All organisations will have their own industry specific issues caused by over adherence to AHT. In the Financial Services sector, where a call centre is acting under the Data Protection Act 1998, processes like ID and A (Identity and Authorization) are vital to ensure the financial security of both customers and the business itself. Pressure on AHT is very likely to cause agents to miss out on telling signs of fraud and therefore fail to act on their suspicions and inform the correct authority within their organisations.
We have mentioned before the high attrition rate suffered by contact centres (see here). One of the key factors in reducing such stress in staff members is to ease off on the AHT target allowing staff to work at their own pace and naturally relieving some of the stress caused by AHT. Contact centre agents are mostly required to sound positive on calls when talking to customers. By alleviating some of the stress caused by AHT, managers will likely improve the manner in which the agents interact with customers. While this may sound unlikely initially, it is an association that can easily be tested as agents are monitored continuously via the contact centre platform. By keeping vigilant managers can ensure quality and service standards are reached whilst agents utilise a more pleasant working environment and abuses are prevented.

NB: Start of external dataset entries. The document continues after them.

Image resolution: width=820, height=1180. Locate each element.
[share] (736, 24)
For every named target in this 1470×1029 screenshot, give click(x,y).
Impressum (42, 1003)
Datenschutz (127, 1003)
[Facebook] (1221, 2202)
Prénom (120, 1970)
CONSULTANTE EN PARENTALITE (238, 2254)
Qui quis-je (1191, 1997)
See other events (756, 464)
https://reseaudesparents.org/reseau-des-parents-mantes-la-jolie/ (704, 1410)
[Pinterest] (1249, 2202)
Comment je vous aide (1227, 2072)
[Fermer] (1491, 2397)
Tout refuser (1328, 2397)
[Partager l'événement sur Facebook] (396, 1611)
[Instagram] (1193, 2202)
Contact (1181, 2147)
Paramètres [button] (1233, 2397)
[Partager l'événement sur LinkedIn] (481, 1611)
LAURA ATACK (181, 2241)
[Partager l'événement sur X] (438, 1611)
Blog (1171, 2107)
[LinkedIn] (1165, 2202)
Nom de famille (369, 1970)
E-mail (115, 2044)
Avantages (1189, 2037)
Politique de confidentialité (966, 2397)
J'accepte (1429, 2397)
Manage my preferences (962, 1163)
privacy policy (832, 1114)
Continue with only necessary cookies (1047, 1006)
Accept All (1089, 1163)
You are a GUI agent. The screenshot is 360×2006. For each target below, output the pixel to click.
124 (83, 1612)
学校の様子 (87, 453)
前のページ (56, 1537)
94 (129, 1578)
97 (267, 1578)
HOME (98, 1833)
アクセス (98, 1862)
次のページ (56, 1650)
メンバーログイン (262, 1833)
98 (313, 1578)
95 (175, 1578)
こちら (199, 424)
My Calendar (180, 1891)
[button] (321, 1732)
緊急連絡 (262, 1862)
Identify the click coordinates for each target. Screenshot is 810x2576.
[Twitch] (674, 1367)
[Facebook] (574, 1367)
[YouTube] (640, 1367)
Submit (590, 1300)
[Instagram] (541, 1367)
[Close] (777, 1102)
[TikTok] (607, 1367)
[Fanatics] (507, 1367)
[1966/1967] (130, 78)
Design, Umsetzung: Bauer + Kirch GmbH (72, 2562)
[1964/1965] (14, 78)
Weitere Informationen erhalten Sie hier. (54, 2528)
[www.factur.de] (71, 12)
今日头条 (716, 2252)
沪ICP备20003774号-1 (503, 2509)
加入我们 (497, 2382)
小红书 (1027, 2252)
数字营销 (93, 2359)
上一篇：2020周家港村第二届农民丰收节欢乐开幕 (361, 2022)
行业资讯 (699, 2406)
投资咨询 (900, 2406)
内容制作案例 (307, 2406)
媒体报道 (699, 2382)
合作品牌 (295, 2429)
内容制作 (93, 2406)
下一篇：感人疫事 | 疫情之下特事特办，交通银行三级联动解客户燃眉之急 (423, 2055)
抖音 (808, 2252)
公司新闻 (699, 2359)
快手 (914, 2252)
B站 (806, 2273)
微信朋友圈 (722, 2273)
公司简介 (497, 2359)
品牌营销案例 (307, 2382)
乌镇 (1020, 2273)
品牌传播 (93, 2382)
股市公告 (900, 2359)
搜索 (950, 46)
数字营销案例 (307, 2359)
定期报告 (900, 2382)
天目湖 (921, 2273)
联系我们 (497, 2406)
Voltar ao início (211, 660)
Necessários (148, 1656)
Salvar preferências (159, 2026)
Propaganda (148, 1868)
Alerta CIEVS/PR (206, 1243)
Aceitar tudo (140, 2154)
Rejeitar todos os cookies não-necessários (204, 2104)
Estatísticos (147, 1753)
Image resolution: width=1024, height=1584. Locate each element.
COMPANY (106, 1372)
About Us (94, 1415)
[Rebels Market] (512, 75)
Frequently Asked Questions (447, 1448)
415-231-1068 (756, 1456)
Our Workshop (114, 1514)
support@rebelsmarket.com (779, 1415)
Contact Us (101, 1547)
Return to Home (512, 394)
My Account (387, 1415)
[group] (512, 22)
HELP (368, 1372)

Does this mean there is no point in monitoring AHT? No, of course not, AHT represents one of the best ways to benchmark agent performance and a great indicator of call load at various times. It’s simplicity and accuracy ensures that it is an effective way to monitor the performance of a call centre. It is a key metric to consider for resourcing and workforce management that impacts directly on the profitability of a call centre. Quality measurements are also vital to ensure the result of each call and that the customers query was resolved satisfactorily; with the advent of cheaper storage and faster broadband storing reviewing the information required to evaluate call quality can now be easily achieved.